Grammarly gets more interesting with Coda, Superhuman deals

Grammarly built a strong business by bringing its AI writing assistant to wherever you work, but recent acquisitions of Coda and Superhuman and new capital point to much larger ambitions.

The company's acquisition this week of Superhuman, which gives Grammarly a native email platform, is just the latest in a series of moves to redefine the company in the AI age. Grammarly is best known as a handy writing tool, but large language models (LLM) threaten to usurp it.

The fix? Grammarly, which has annual revenue of more than $700 million, is going to become an AI-native productivity platform.

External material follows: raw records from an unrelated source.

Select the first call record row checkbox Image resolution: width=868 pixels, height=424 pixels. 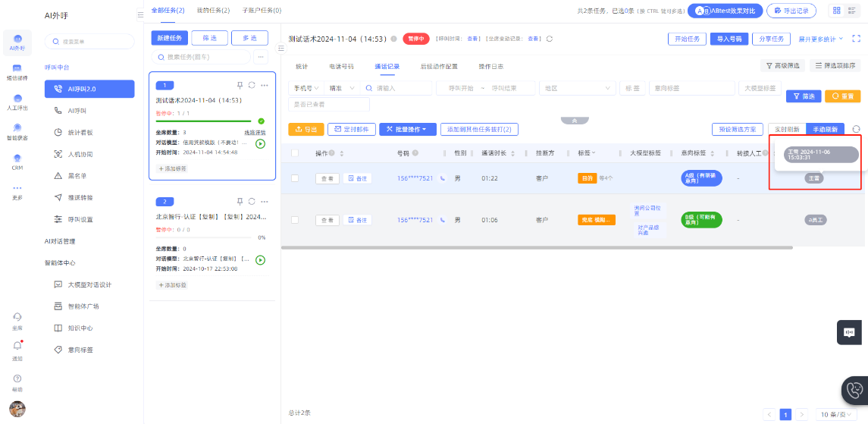[x=295, y=178]
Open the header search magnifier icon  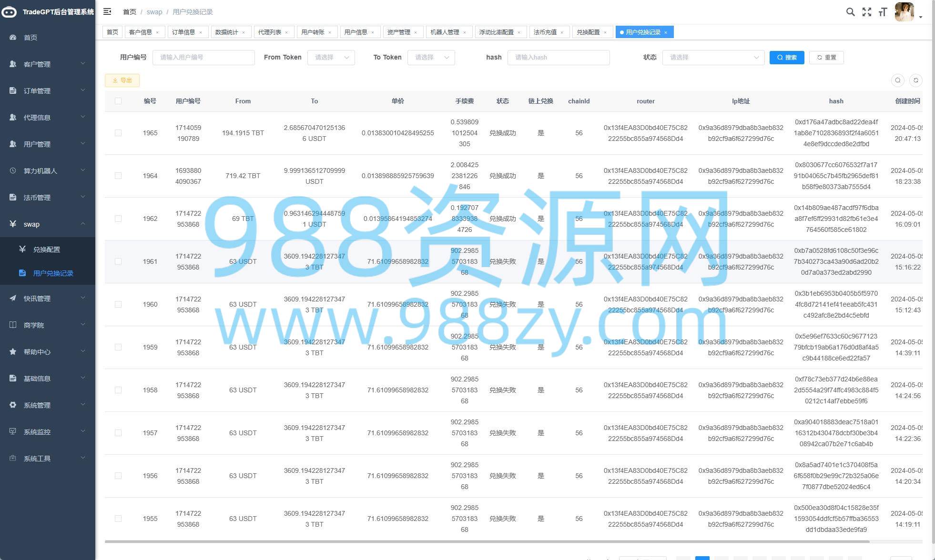(x=850, y=12)
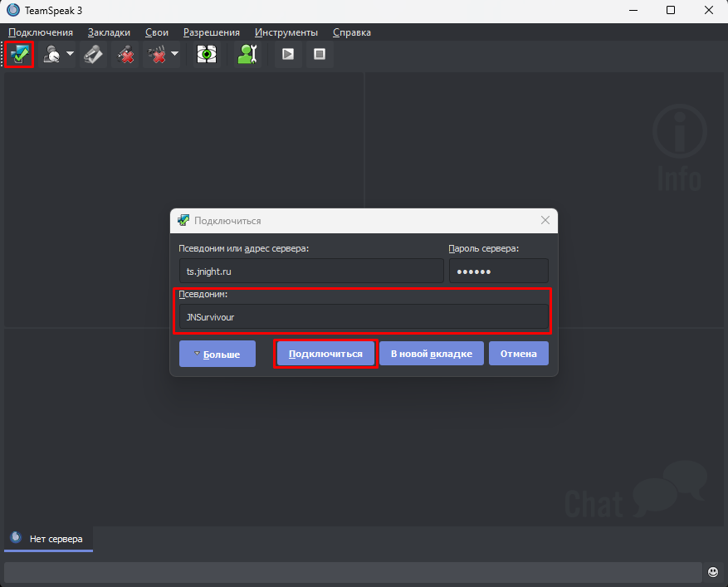Image resolution: width=728 pixels, height=587 pixels.
Task: Expand the Больше options button
Action: (217, 354)
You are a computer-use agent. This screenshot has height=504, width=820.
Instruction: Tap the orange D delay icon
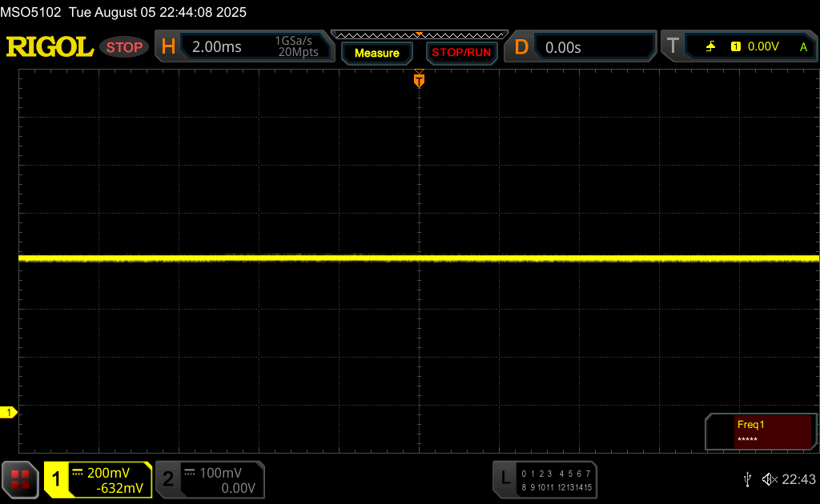(x=521, y=47)
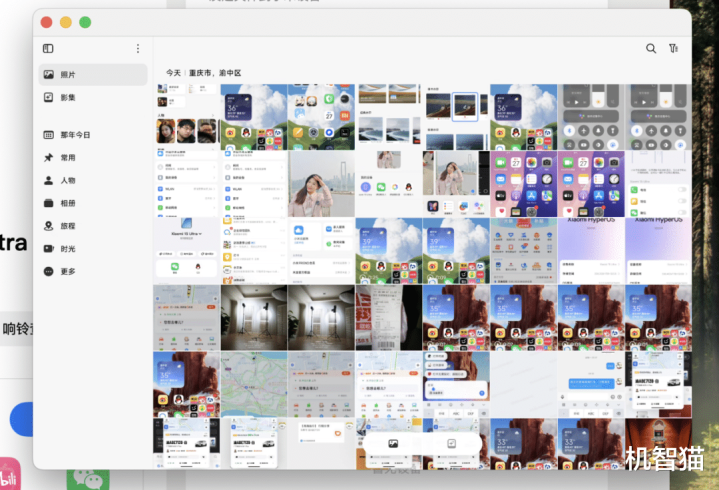
Task: Open the three-dot more options menu
Action: (138, 48)
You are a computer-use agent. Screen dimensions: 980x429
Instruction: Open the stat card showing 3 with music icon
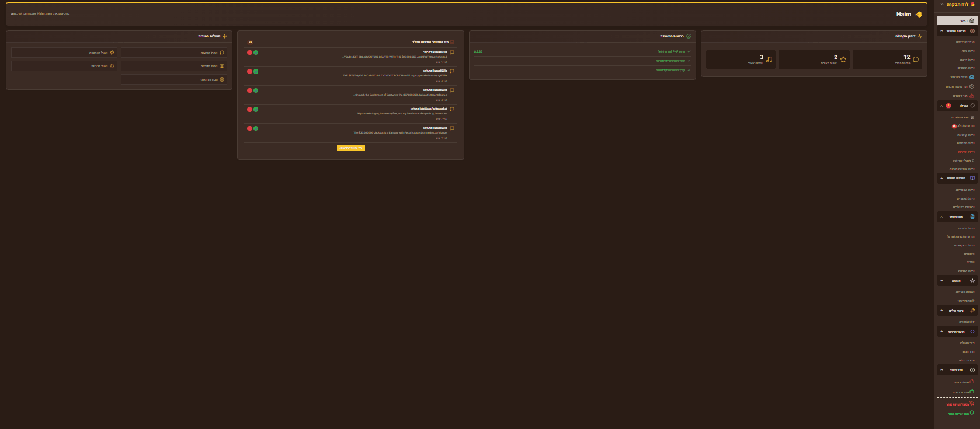coord(741,60)
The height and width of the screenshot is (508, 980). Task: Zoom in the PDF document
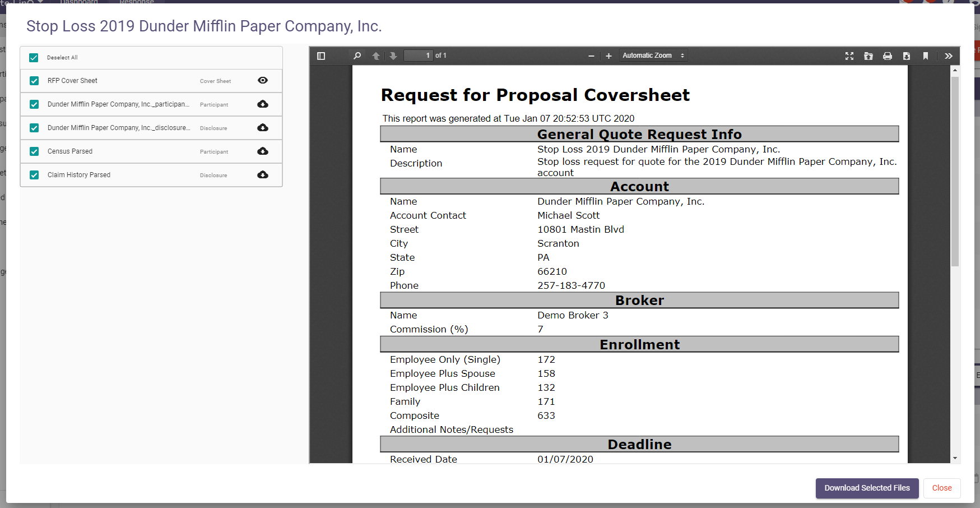[609, 56]
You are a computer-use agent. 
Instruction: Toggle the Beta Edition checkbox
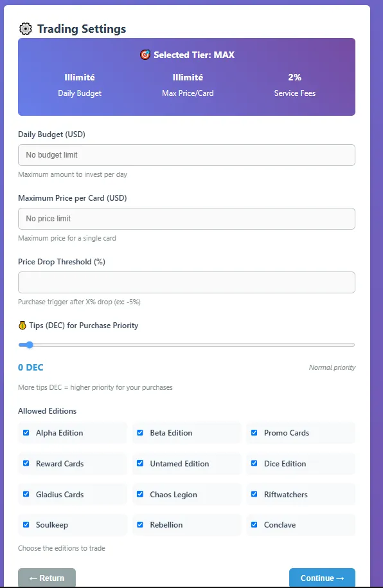pos(140,432)

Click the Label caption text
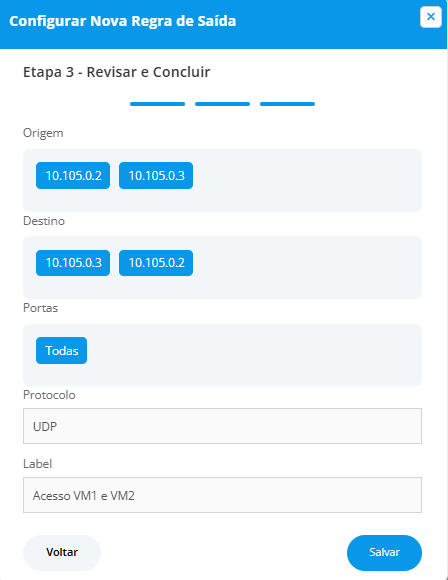(37, 463)
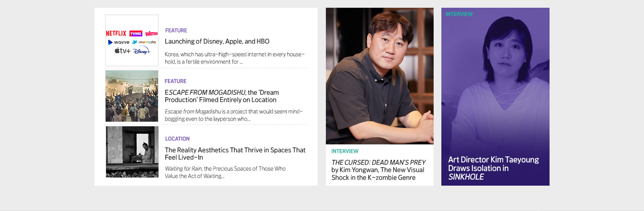
Task: Click the wavve logo in thumbnail
Action: click(x=118, y=42)
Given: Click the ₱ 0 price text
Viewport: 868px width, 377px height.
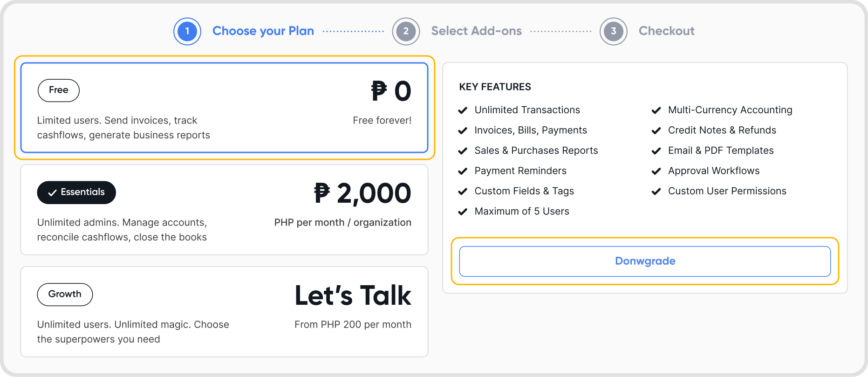Looking at the screenshot, I should tap(391, 91).
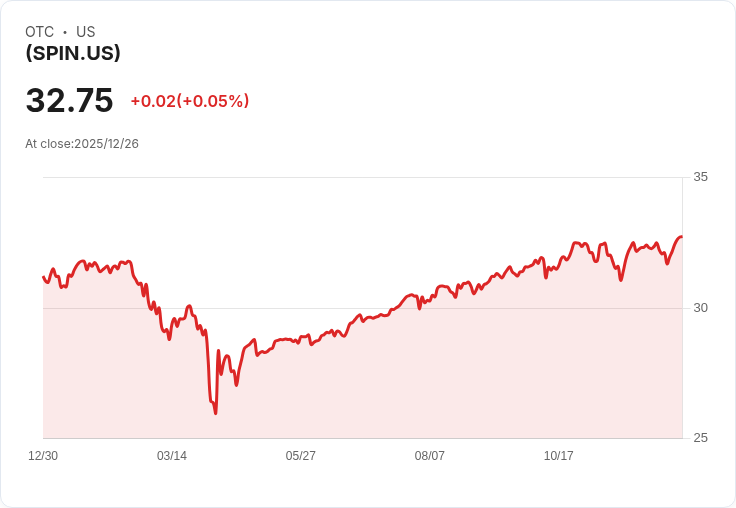
Task: Click the separator dot between OTC and US
Action: point(65,32)
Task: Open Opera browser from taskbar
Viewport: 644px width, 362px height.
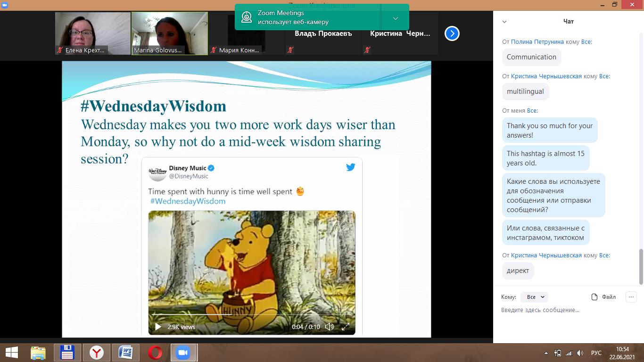Action: tap(155, 353)
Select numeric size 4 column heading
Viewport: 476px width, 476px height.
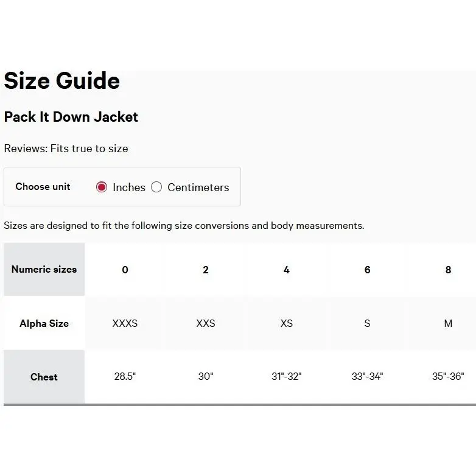pos(287,270)
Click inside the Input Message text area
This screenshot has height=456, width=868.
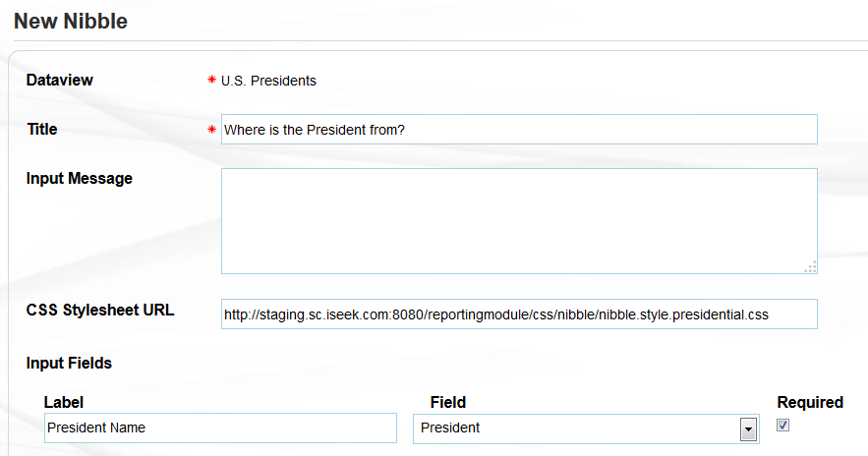click(519, 221)
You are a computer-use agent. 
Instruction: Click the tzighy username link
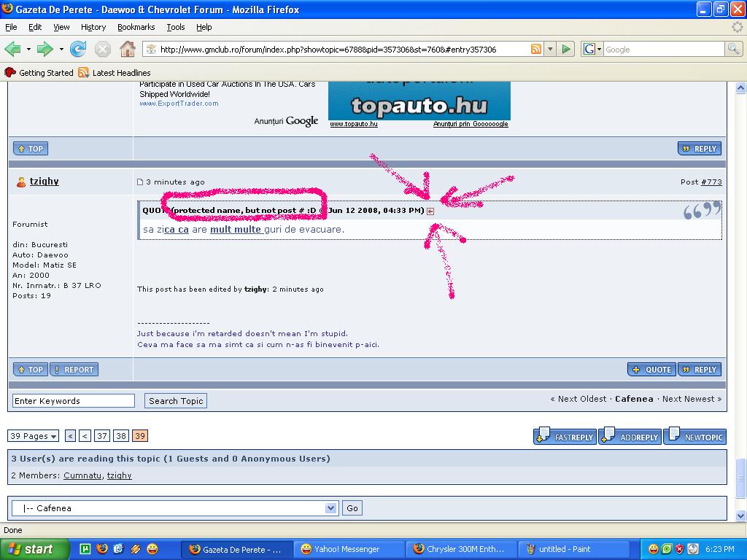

Here's the recap of recent events:

Mehrotra, former CTO and product chief at YouTube, noted that Grammarly has "a massive opportunity to reinvent productivity as we know it." Grammarly with Coda set out a mission to focus on how AI agents can improve applications and work across the enterprise.

Grammarly's writing assistant is used across 500,000 apps and more than 40 million people daily. Coda brought Coda Docs, a productivity suite, and Coda Brain, which surfaces corporate knowledge, to Grammarly.

Mehrotra said Superhuman will give Grammarly customers a place to collaborate and be a staging ground for orchestrating AI agents. Grammarly works across more than 20 email providers, but it can do more with a native email platform.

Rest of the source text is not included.